Your task:
Retype all data exactly as given. Pictures should not be retyped.

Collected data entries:

• • •

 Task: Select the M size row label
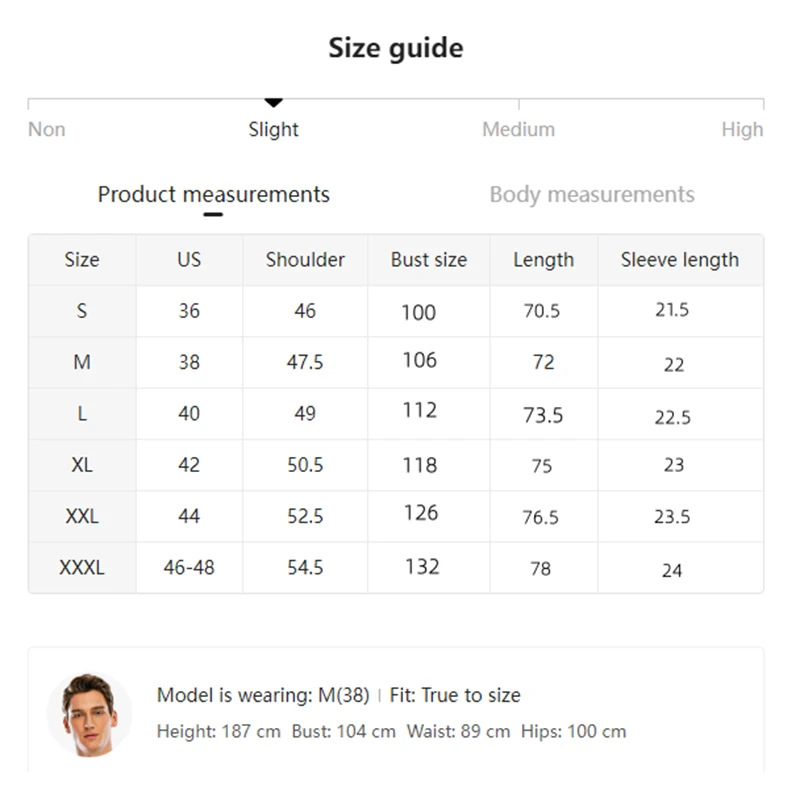click(82, 362)
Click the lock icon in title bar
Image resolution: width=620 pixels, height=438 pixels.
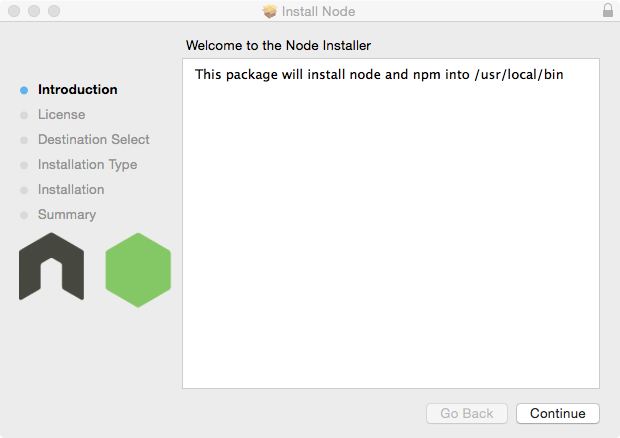608,11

• • •

Expected answer:
 Task: Select the M size row label
click(82, 362)
Click the lock icon in title bar
Image resolution: width=620 pixels, height=438 pixels.
608,11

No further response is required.